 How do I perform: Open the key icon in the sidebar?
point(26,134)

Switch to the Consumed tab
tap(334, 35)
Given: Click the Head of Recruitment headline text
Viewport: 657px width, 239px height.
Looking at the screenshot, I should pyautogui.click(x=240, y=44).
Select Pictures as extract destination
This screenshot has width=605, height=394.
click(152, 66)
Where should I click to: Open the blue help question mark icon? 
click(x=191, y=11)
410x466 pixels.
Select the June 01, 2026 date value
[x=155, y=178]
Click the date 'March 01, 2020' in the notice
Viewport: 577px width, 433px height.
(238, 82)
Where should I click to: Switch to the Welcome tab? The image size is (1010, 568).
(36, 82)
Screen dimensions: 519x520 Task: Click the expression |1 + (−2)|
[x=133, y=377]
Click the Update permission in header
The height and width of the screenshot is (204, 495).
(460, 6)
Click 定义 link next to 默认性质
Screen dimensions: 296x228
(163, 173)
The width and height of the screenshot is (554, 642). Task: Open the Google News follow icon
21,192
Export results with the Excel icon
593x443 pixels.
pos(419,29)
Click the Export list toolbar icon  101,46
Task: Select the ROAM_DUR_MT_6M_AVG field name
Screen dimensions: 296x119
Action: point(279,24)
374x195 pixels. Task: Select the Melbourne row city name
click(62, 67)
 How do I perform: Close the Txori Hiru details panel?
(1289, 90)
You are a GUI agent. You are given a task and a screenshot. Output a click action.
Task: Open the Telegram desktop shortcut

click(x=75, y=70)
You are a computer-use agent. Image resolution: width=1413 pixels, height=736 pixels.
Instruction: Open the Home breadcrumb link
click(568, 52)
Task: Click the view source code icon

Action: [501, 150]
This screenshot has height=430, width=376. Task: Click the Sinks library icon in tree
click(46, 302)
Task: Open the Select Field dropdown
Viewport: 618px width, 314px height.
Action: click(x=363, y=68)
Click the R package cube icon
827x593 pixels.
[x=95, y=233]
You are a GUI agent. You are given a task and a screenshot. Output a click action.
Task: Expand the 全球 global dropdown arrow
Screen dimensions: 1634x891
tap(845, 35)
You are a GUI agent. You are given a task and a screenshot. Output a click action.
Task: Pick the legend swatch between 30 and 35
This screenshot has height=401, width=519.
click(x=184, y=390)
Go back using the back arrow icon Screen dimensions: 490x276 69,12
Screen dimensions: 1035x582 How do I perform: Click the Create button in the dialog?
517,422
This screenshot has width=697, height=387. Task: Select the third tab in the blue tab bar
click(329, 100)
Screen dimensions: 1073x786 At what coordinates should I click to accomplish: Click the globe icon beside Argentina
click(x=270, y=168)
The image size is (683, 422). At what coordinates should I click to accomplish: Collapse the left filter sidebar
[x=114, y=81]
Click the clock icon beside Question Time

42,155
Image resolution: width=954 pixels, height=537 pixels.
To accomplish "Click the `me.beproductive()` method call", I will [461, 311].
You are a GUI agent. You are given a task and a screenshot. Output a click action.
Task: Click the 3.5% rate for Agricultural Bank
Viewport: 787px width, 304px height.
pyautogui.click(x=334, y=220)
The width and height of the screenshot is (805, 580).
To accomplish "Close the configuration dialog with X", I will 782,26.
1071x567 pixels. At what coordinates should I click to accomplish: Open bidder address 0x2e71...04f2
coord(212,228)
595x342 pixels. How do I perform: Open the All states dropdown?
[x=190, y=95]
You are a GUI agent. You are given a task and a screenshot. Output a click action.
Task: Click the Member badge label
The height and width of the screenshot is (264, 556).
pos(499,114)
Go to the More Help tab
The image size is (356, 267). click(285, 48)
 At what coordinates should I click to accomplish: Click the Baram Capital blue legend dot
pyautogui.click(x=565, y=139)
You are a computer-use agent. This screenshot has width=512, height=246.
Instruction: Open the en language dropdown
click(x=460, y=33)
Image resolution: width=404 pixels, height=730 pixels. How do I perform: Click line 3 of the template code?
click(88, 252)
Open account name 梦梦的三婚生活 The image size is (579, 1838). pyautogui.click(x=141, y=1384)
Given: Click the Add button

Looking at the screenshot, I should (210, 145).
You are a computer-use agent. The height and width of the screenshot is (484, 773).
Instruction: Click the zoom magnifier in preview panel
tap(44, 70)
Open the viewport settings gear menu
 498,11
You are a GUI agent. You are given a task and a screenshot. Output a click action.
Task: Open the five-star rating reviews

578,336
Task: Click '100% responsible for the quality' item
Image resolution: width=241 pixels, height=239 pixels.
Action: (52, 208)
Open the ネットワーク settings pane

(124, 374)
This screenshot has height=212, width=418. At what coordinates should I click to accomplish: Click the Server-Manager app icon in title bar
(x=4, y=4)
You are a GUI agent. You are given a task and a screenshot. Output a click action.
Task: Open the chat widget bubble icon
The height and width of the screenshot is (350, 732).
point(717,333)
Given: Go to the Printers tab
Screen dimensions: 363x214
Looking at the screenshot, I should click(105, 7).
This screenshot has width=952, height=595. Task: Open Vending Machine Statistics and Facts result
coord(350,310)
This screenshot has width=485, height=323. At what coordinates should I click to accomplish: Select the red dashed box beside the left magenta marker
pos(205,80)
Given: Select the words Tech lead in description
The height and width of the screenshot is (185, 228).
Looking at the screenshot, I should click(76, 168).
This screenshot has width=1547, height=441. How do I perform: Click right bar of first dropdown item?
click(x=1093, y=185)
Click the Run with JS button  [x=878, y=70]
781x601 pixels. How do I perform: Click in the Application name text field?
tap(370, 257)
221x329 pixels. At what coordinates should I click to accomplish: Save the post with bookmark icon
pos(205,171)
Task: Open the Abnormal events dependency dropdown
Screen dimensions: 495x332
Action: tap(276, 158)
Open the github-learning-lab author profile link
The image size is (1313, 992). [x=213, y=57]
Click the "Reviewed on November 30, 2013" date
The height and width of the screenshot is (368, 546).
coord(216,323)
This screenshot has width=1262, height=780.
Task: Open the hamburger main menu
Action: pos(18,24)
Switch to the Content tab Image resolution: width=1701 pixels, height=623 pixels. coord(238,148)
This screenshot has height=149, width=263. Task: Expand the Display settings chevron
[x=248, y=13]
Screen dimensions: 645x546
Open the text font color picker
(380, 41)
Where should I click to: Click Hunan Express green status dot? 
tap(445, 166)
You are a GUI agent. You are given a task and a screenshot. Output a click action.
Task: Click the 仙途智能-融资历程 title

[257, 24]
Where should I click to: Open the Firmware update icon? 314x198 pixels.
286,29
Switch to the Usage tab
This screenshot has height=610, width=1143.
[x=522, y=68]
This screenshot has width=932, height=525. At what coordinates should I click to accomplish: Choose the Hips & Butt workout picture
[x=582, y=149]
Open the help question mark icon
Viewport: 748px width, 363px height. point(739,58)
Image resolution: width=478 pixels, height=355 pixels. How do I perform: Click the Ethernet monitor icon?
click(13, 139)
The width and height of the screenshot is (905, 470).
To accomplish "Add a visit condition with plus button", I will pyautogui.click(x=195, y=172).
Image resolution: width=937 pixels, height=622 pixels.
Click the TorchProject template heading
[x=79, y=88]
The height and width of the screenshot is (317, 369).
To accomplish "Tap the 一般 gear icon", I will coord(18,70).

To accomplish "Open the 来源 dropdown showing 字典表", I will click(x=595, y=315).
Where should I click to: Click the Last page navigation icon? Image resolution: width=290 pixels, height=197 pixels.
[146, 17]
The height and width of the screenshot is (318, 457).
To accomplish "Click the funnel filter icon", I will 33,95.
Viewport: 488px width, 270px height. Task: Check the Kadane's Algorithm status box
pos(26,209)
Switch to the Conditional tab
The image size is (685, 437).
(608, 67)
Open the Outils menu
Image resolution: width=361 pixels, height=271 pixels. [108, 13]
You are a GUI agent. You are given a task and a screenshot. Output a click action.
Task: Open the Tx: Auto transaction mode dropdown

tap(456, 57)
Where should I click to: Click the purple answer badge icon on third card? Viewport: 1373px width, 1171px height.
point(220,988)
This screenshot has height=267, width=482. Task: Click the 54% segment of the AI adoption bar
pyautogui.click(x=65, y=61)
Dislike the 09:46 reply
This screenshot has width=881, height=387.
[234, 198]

---

Work required: Set down, unchanged, only those lines above that fall between the line with "Select Pictures as extract destination" and the line with "Click the date 'March 01, 2020' in the notice", the two end lines included.

Task response:
Select Pictures as extract destination
This screenshot has width=605, height=394.
click(152, 66)
Where should I click to: Open the blue help question mark icon? 
click(x=191, y=11)
410x466 pixels.
Select the June 01, 2026 date value
[x=155, y=178]
Click the date 'March 01, 2020' in the notice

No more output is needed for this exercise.